Work instructions
Duplicate these lines without changes, starting at the beginning of the records and ending after the line that contains "Looking at the". Include both the first line and that final line.

Extracted records
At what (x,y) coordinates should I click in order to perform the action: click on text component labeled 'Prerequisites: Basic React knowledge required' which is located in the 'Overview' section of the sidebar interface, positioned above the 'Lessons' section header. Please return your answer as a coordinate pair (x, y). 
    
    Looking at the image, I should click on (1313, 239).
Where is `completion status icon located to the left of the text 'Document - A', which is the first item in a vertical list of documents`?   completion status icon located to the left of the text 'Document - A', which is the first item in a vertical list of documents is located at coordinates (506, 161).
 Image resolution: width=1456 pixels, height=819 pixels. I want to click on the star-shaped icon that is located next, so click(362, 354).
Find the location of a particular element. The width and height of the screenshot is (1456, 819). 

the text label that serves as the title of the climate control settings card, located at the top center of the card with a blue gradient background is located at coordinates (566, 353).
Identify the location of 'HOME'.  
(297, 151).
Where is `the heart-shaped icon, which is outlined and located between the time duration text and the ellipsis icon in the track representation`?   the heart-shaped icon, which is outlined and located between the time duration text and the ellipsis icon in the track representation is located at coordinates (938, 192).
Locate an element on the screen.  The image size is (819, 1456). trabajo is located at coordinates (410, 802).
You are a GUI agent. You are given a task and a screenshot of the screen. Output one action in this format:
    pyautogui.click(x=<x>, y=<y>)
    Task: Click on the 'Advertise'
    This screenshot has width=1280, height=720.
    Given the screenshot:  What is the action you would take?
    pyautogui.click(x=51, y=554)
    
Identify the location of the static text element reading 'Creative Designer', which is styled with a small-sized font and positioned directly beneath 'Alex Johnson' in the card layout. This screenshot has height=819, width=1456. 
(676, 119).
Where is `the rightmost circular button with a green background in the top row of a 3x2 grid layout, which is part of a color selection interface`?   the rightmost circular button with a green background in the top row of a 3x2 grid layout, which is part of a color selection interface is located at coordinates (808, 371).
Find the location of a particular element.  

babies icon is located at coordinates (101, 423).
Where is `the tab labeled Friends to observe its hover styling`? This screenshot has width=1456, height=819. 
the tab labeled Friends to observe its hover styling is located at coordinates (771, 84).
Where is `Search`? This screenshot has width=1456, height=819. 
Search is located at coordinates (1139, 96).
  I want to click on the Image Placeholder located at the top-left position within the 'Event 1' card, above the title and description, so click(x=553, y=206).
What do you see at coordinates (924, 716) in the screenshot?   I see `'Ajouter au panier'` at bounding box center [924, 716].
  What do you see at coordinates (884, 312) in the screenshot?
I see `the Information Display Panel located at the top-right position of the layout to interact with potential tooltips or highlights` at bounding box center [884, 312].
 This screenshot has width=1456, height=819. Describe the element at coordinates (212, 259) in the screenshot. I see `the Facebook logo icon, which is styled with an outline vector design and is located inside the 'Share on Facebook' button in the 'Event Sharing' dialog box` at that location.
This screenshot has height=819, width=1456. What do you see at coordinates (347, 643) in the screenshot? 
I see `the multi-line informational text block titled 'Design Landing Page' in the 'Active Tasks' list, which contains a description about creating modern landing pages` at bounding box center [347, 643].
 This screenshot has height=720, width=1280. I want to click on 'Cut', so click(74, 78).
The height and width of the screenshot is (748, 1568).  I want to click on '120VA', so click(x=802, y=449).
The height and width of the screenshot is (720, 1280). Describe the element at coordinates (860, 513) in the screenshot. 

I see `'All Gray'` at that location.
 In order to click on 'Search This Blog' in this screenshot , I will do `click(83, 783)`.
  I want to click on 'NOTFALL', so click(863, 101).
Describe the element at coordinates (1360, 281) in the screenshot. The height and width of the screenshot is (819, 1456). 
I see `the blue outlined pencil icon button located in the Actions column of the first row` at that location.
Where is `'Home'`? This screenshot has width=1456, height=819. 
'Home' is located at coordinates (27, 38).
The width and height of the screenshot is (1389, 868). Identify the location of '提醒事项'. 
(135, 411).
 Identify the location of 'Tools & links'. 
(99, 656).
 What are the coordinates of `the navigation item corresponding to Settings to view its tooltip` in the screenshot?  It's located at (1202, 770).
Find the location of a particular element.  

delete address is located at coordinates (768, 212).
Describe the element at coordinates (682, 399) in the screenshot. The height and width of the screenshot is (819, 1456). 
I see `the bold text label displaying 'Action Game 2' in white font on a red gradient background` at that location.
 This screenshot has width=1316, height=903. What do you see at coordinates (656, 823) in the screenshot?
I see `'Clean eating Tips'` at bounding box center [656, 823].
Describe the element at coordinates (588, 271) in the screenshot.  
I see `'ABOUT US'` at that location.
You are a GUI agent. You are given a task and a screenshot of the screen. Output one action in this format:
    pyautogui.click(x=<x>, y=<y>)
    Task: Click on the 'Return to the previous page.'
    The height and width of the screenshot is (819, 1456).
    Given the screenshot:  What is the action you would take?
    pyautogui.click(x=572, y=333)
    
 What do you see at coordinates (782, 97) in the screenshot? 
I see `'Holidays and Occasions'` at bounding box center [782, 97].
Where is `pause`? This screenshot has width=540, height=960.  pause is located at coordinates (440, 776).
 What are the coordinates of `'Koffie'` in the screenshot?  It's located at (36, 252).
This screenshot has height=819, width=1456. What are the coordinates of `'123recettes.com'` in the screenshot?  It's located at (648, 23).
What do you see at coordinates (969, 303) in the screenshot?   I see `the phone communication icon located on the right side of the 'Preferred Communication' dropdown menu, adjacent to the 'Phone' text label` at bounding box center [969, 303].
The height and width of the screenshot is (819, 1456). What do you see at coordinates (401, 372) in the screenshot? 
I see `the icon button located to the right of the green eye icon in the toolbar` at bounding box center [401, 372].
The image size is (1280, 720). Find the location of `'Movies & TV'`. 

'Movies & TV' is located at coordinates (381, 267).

Output for this task
At what (x,y) coordinates should I click in order to perform the action: click on text component labeled 'Prerequisites: Basic React knowledge required' which is located in the 'Overview' section of the sidebar interface, positioned above the 'Lessons' section header. Please return your answer as a coordinate pair (x, y). 
    
    Looking at the image, I should click on (1313, 239).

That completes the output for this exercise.